Comment by malfist
2 days ago
If AI is writing the code and the unit tests, how do you really know its working? Who watches the watchman
2 days ago
If AI is writing the code and the unit tests, how do you really know its working? Who watches the watchman
The trick is to not give a fuck. This works great in a lot of apps, which are useless to begin with. It may also be a reasonable strategy in an early-stage startup yet to achieve product-market fit, but your plan has to be to scrap it and rewrite it and we all know how that usually turns out.
This is an excellent point. Sure in an ideal world we should care very much about every line of code committed, but in the real world pushing garbage might be a valid compromise given things like crunch, sales pitches due tomorrow etc.
No, that's a much stronger statement. I'm not talking about ideals. I'm talking about running a business that is mature, growing and going to be around in five years. You could literally kill such a business running it on a pile of AI slop that becomes unmaintainable.
How much of the code do you review in a third party package installed through npm, pip, etc.? How many eyes other than the author’s have ever even looked at that code? I bet the answers have been “none” and “zero” for many HN readers at some point. I’m certainly not saying this is a great practice or the only way to productively use LLMs, just pointing out that we treat many things as a black box that “just works” till it doesn’t, and life somehow continues. LLM output doesn’t need to be an exception.
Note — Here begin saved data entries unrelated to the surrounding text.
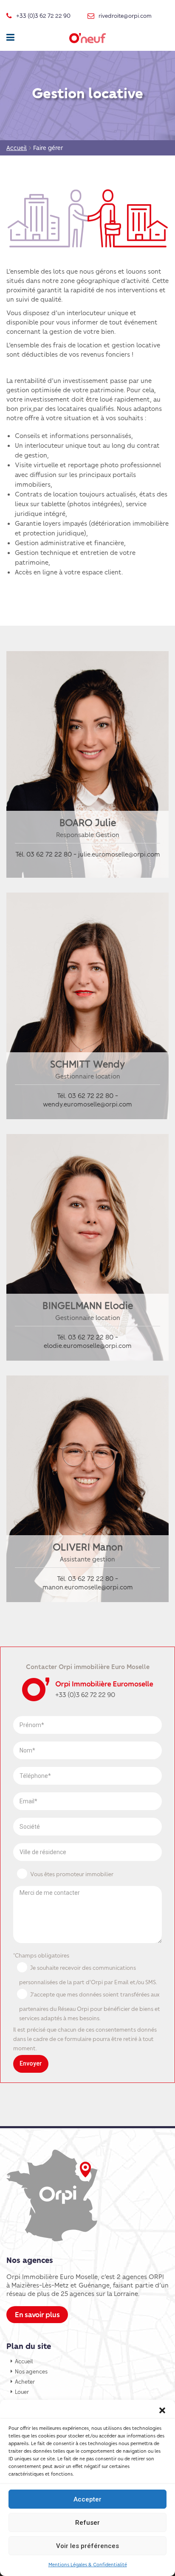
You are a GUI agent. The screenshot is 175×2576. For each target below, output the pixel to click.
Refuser (87, 2522)
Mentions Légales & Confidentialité (87, 2564)
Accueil (24, 2361)
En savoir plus (37, 2314)
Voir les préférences (87, 2546)
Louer (22, 2391)
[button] (162, 2410)
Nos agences (31, 2371)
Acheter (25, 2381)
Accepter (87, 2499)
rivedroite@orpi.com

That's true, however, not so great of an issue because there's a kind of natural selection happening: if the package is popular, other people will eventually read (parts of, at least) the code and catch the most egregious problems. Most packages will have "none" like you said, but they aren't being used by that many people either, so that's ok.
Of course this also applies to hypothetical LLM-generated packages that become popular, but some new issues arise: the verbosity and sometimes baffling architecture choices by LLM will certainly make third-party reviews harder and push up the threshold in terms of popularity needed to obtain third party attention.
When you right your own code, you don’t manually test your code for correctness and corner cases in addition to writing unit tests?